Passing arrays to a function

An entirely beginner question, I know, but how do you pass an entire array into a function? The function should take an array of integers and return a single integer.

You simply pass the name of the array.

int Arr[] = { 1, 2, 3 } ;
int Brr[] = { -1, 0, 1 } ;

void setup() {
  Serial.begin(9600) ;
  Serial.println(SumArr(Arr)) ;
  Serial.println(SumArr(Brr)) ;
}

void loop() {
}

int SumArr(int Xrr[3]) {
  int Z = 0 ;
  for ( int n=0; n<3; n++) Z += Xrr[n] ;
  return Z ;
}

If the size of array varies or you do not know its size, then it gets just a tiny amount trickier, but not not much

To clarify, this is known technically as 'call-by-reference' - the array data stays where it is and the function gets given a copy of a pointer to the array. If the function alters elements of the array it alters the one and only copy of the array that exists.

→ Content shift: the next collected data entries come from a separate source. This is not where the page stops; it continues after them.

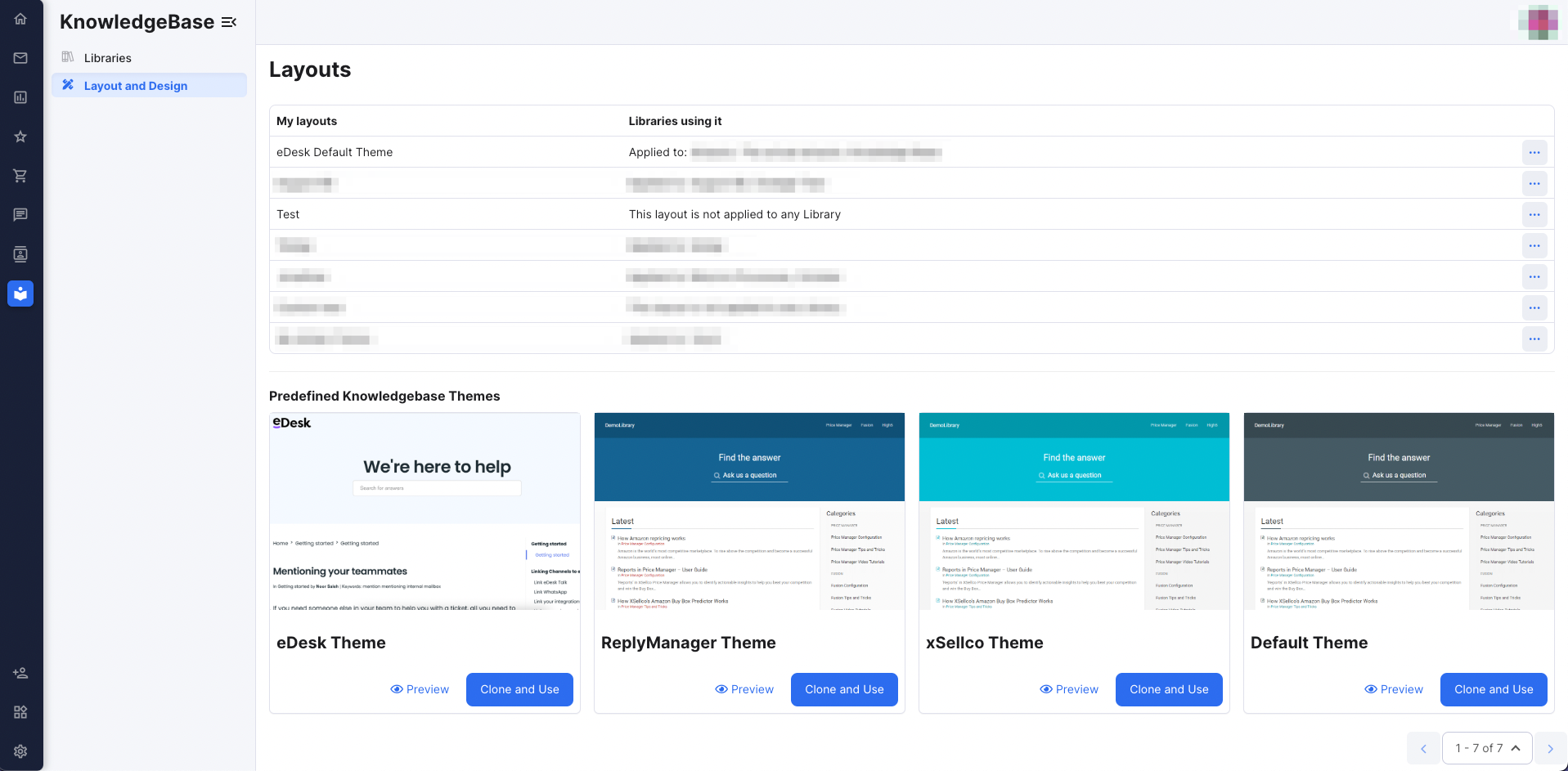This screenshot has height=771, width=1568.
Task: Open the chat messages icon
Action: (x=20, y=215)
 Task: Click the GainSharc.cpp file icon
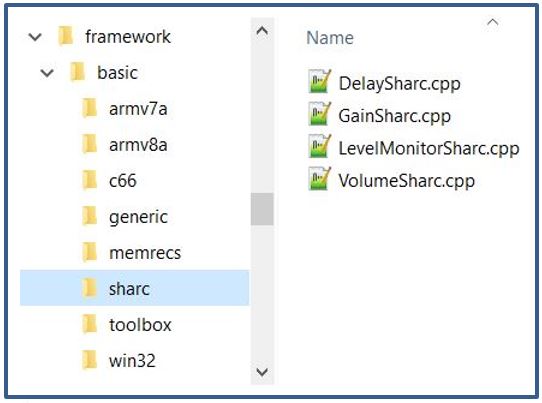click(x=319, y=114)
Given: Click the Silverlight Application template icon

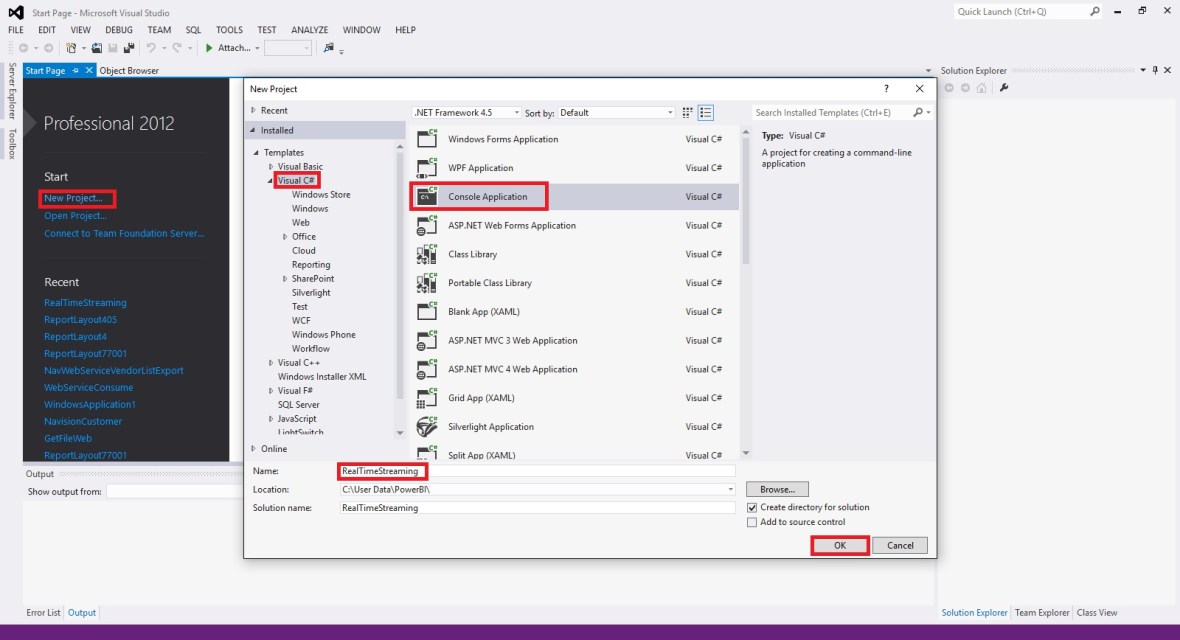Looking at the screenshot, I should point(427,426).
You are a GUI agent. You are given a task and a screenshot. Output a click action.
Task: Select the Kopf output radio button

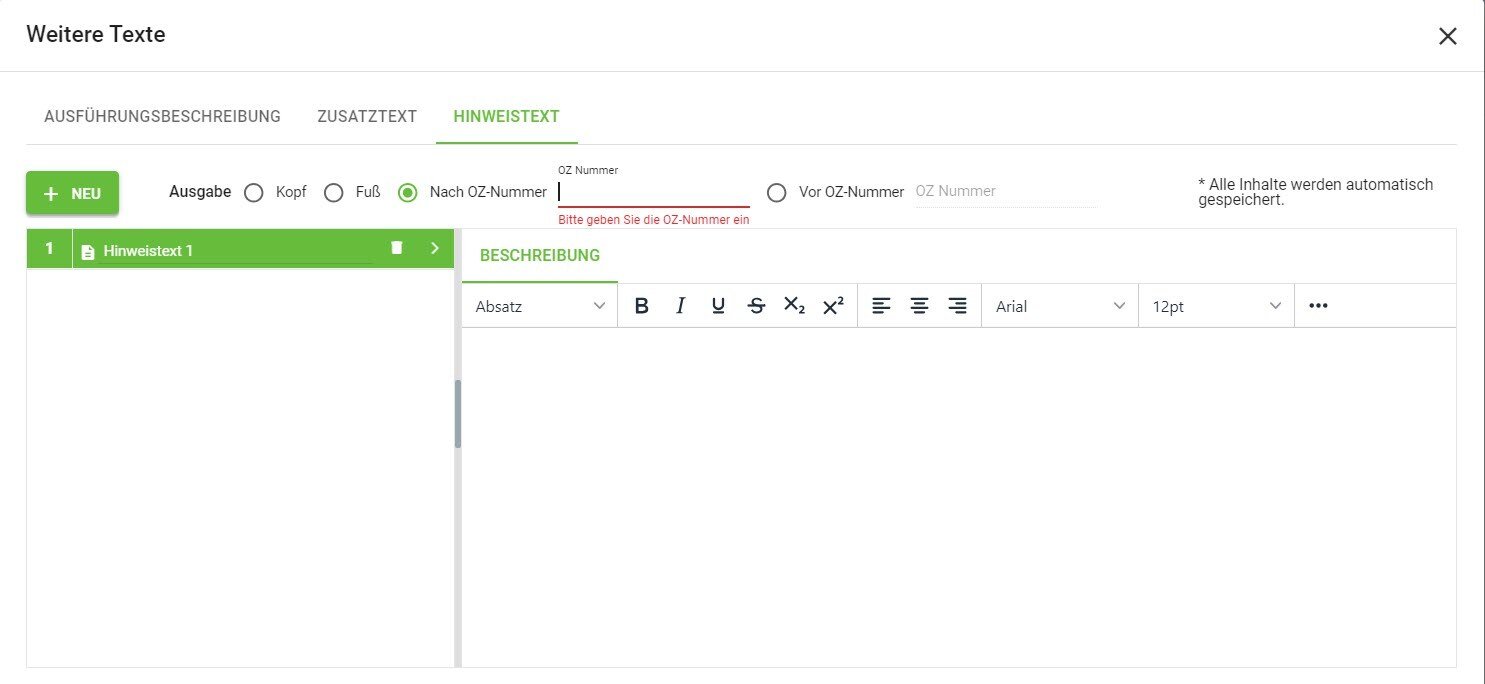(254, 192)
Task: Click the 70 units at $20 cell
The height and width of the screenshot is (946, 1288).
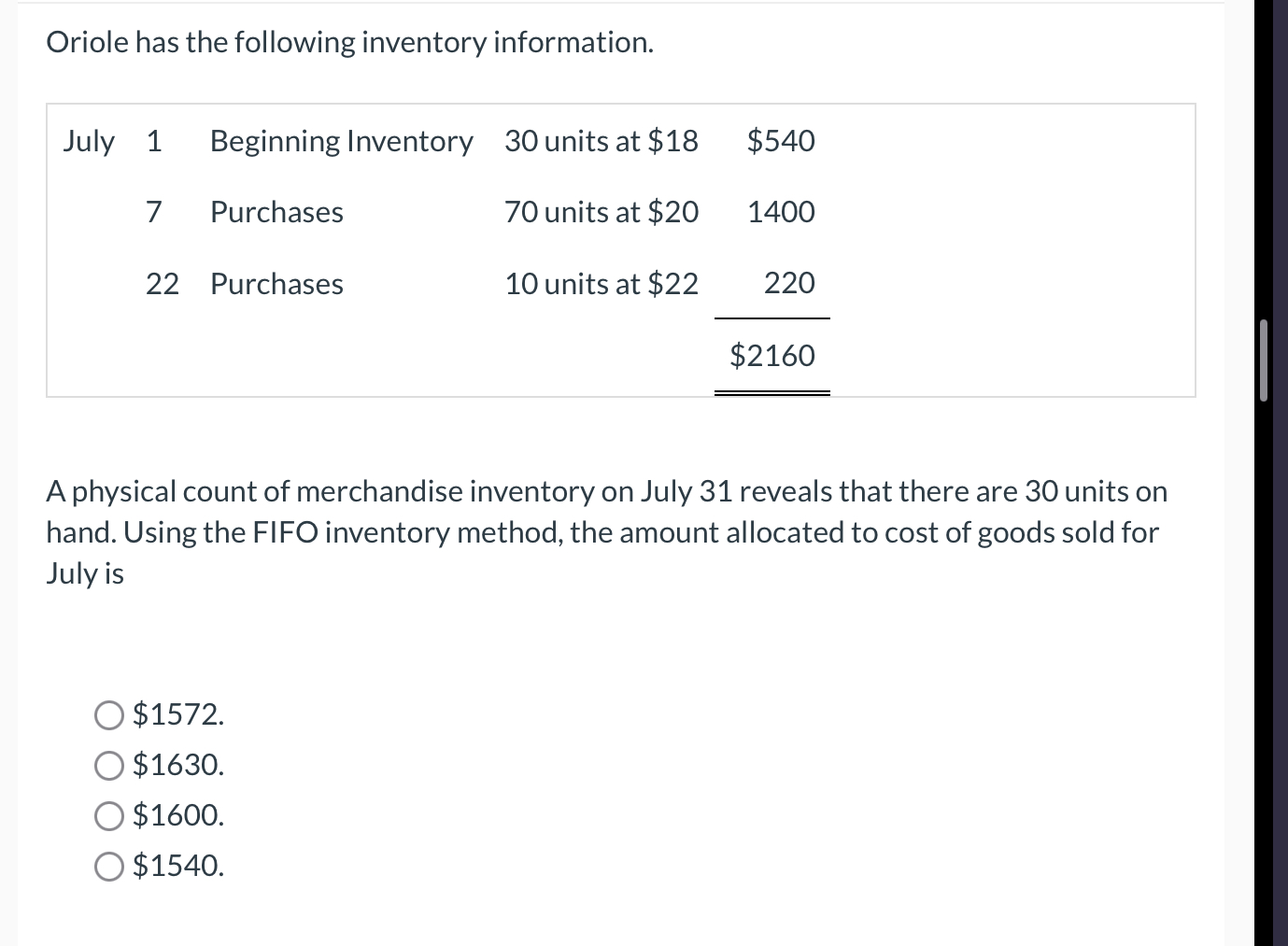Action: [x=601, y=213]
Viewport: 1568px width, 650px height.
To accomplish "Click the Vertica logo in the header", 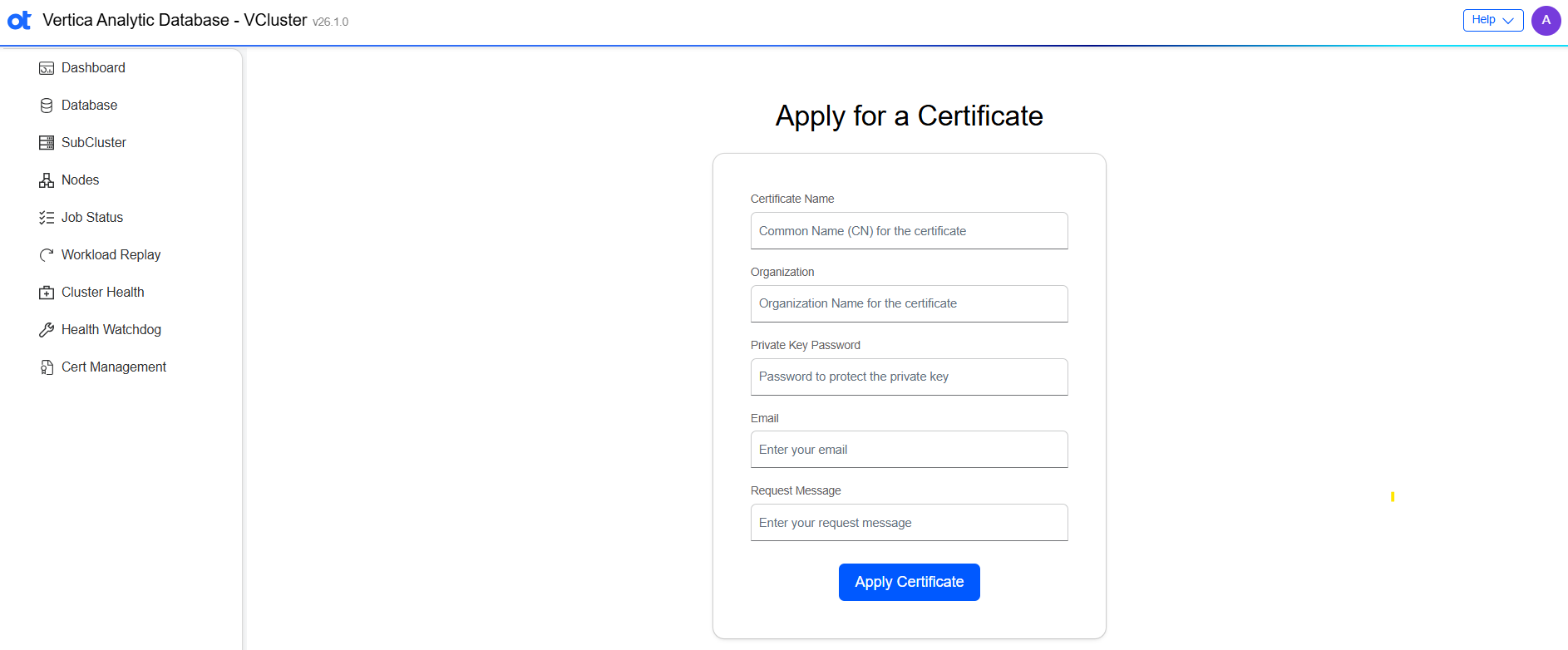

But if the function is just, say, adding all the elements of that array and returning the result, that's no problem, right?

If the size of array varies or you do not know its size, then it gets just a tiny amount trickier, but not not much

Probably not related, but does the sizeof() function applied to a string array return the maximum possible size of the array or the size of a 'enclosed' string up to the null character?

Lefty

The sizeof() function does not care about the contents of an array, so it returns the size of the array.

The strlen() function, on the other hand, will return the position of the first NULL in a char array.

But if the function is just, say, adding all the elements of that array and returning the result, that's no problem, right?

If the function is not (supposed) to alter the array, the argument should be declared const, so the compiler will complain if you do actually try to write to some position in the array.

for multi dimensional arrays (char) i do like so

void method(char* array[])

As mentioned, if you don’t know the size of the array, it is more complicated, because the function doesn’t know the end of the array (it only gets a pointer to the start). So then your function should provide the size as part of its parameters (“int total” here):

int SumArr(int *Xrr,int total)
{
  int Z = 0 ;
  for ( int n=0; n<total; n++) Z += Xrr[n] ;
  return Z ;
}

For an array, an easy way to pass the size is using the sizeof() ‘function’ (it’s actually a macro). It returns the actual bytes used to store an item. For example:

int array[3];
int total=sizeof(array);

total is 6, not 3, since each ‘int’ item takes two bytes of space.

A safe way to get items instead of size is to divide the total by the size of an individual item (here ‘array[0]’):

int totalItems=sizeof(array)/sizeof(array[0]);

The advantage of this is that if you change your code later (say to use an array twice as big) you won’t have to search for this function and change the array size as well - this makes pointers very useful and low maintenance.

thought I'd add some 'language basics' that hopefully clears up any ambiguity.

when you declare an array you allocate storage (and possibly initialize) a block of memory. The name of the array is considered to be of type 'datatype *' where 'datatype' is the type of data stored, typically char or int or long.

So for the following:

const char aszChar[]="some string"; int aiIntArray[10]={0};

'aszChar' is 12 bytes long and contains a null-byte terminated string. 'aiIntArray' is 20 bytes long and contains all zeros (even though only the first was specified).

The variable aiIntArray is treated as 'int *' by the compiler, identical to '&(aiIntArray[0])'

The variable 'aszChar' is treated as 'const char *' by the compiler, identical to '&(ascChar[0])'

If you pass the array name to a function, it will be treated as a pointer argument. If you look at the 'Print' class, you'll see that one version of 'println' accepts a 'char []' data type as an argument. This is literally the same as 'char ' since no array size was declared. If you declared an array of a particular size as an argument, the compiler would at least give you a warning if you passed a pointer to an array of a different size. As for me, I try to use "" rather than '[]' in declaring function arguments, but either one will work the same.

Summary: an array refers to data storage. A pointer is an address to that data storage. A variable 'int *' is a pointer to an integer data type, or (more literally) the memory address of the first element of an array of integers.

I was long ago taught to refer to 'int *' as "int pointer" and "*ptrvar" as "contents of ptrvar". Sometimes that paradigm helps straighten things out. Also, "*ptrvar" is the same as "ptrvar[0]", even if "ptrvar" is declared as a pointer (not an array).

Anyway, I hope this makes things clearer, not worse.